On review aggregation website Rotten Tomatoes, the third season has an approval rating of 86% with a "Certified Fresh" based on 21 reviews, with an average rating of 6.80/10. The site's critical consensus reads, "An acquired taste for newcomers and comfort weirdness for Lars von Trier's devotees, The Kingdom: Exodus is a cheeky delicacy infused with cosmic horror that reaches biblically insane proportions."

Exodus was warmly received by critics following its premiere at the Venice in September 2022, with Variety calling it "over-the-top" and "fun", and the Italian Post praised the series, saying it "amuses and disturbs", and comparing it positively to Twin Peaks. The Upcoming gave the series 3/5, praising its "dark humour" and noting that it feels like a "tribute to Lars von Trier's career, a revisiting of his early work... filled with the wobbly handheld shots that distinguished the Dogme 95 movement". Giving it 3/5 stars, The Guardian called the series "a nightmarish revue, peppered with familiar faces in brief walk-on roles", and said that it is "fun to a point and richly textured to a fault, with a plot that’s entirely driven by what has gone before".

Accolades

American adaptation 

Horror novelist Stephen King discovered the five-hour theatrical edit of Riget in a video store during production of the 1997 TV miniseries adaptation of The Shining, and, finding it "both funny and scary", promptly set out to obtain the rights to the series for an American adaptation. At that time, the rights were owned by Columbia Pictures, who had intended to adapt the series as a two-hour theatrical film. King negotiated with Columbia for the rights, ultimately exchanging them for the option to his novella "Secret Window, Secret Garden" (which Columbia adapted in 2004 as the feature film Secret Window).

-- Supplied records --
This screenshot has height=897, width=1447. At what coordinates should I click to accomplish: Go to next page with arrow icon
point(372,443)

==

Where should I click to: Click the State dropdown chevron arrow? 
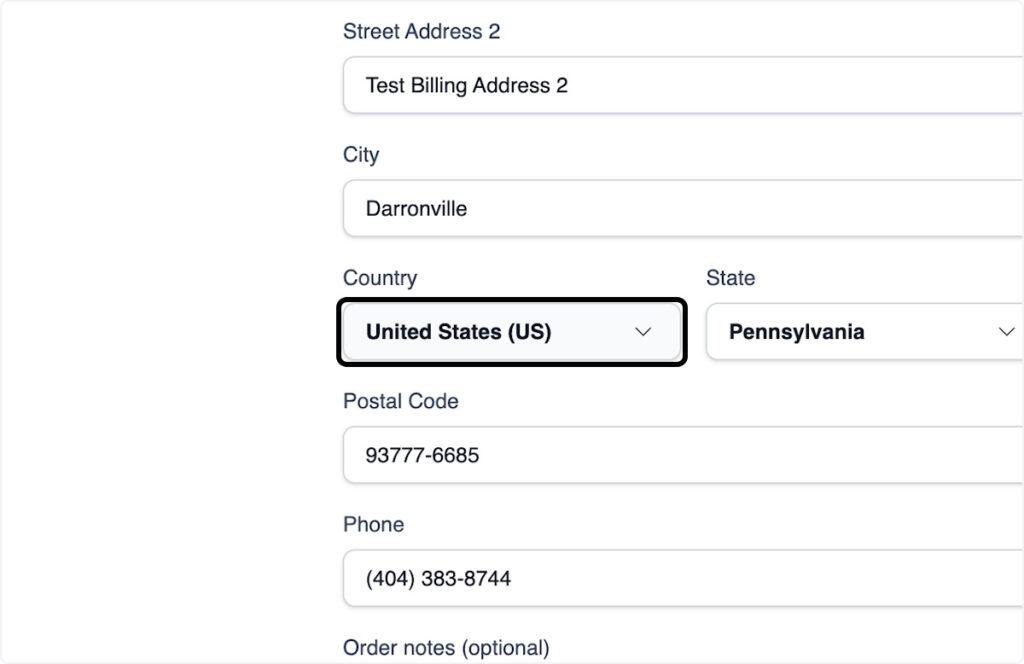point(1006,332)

...

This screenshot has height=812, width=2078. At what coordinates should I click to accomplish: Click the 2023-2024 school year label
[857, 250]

-- Work request --
Starting at "Horror novelist Stephen" and stopping after "film Secret Window).", copy the text out again with "video store" changed to "rental shop". Work only from the text itself.

-- Result of this exercise --
Horror novelist Stephen King discovered the five-hour theatrical edit of Riget in a rental shop during production of the 1997 TV miniseries adaptation of The Shining, and, finding it "both funny and scary", promptly set out to obtain the rights to the series for an American adaptation. At that time, the rights were owned by Columbia Pictures, who had intended to adapt the series as a two-hour theatrical film. King negotiated with Columbia for the rights, ultimately exchanging them for the option to his novella "Secret Window, Secret Garden" (which Columbia adapted in 2004 as the feature film Secret Window).